The show is over for another year. But it's just for kids, right? If that's true, I'm in big trouble. I've been going since I was 7, and 50 odd years later, I still buy a showbag with a toy in it, although these days I generally preface the purchase by remarking pointedly to my wife, "We should probably buy one of these ..for the kids, right? Right. Last year I bought a bubble gun, this year it was a quadcopter.
Which brings me to my next question: Hasn't it all just become a big commercial free-for-all? You mean the acres of junk food (that you're finally allowed to buy!), the row upon row of sponsored products (that you don't have to buy), and the rides that cost too much (because you can't get thrills like that at the movies)? I don't understand. Hasn't it always been like that? And isn't that half the fun?
But if you're really concerned, don't worry, the 'real show' is still there. As long as they have those diaramas with the 200kg pumpkins and the checkerboard of grains and tufts of wool spelling out "Central District: from Paddock to Plate!", then you're still at the Easter Show.

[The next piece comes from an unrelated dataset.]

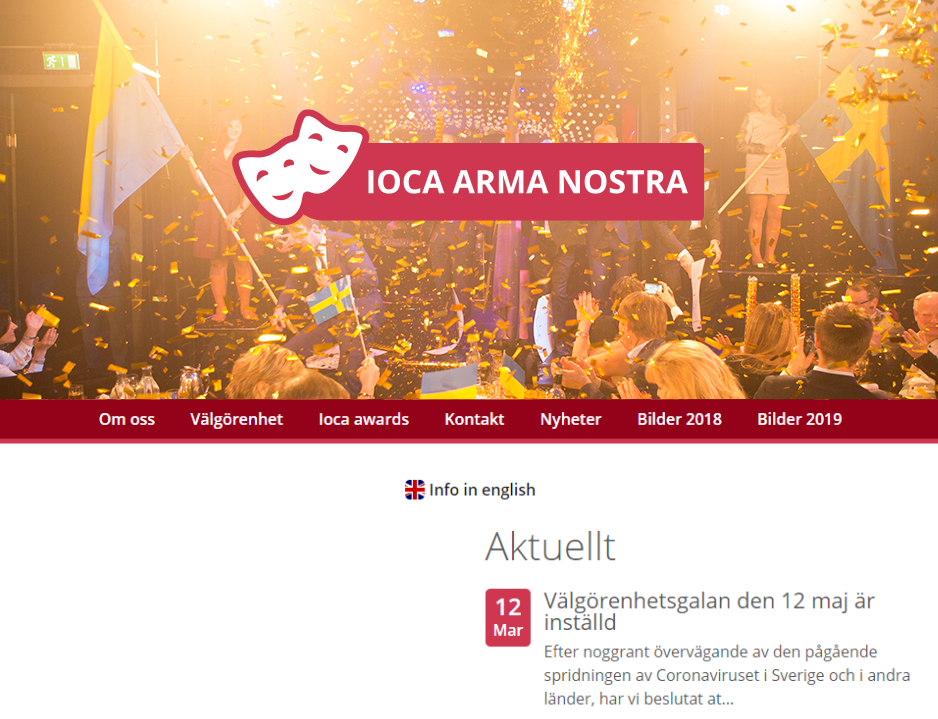Click the large Swedish flag on the right

(x=849, y=162)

Admittedly, you feel a bit silly saying, "Ok, we're currently on Channel 9 Boulevarde heading over to the Woolworths Food Dome". But hey, I remember when it was the Benson & Hedges Pavillion featuring conveyor belts with thousands of cigarettes that ended in a transparent sorting case being put into packs to be sent out to the shops to be sold. We'll never see that again, but it was the highlight of the 1965 show.
We couldn't get enough.
My father user to put 5 quid in change into each pocket for me and a friend to dip into whenever we needed to buy fairy floss. Mine was the left pocket if I remember. (And while we're on the subject, someone on the inside told me that this year fairy floss sales were actually down! What is the world coming to?)
So much for shows of Easters past. This years highlights? The cake decorations (again), the petting zoo where they let loose scores of tiny barnyard animals in a big room, and you tried to pet them before they ran off to someone who'd actually bought a one dollar cup of straw. That was a madhouse. The alpacas were cute as always. The clip-clop of riders and ribbons, the arena, and the fireworks. Sideshow alley's blazing panoramas of gyrating lights and machinery. The screaming. The quest for the perfect corn dog. And my quadcopter, buzzing around the living room like a swarm of mosquitos on steroids.
All exactly as it should be. If you were there you'll know what I mean. And if you weren't there's always a next year. See you at the Easter Show 2018!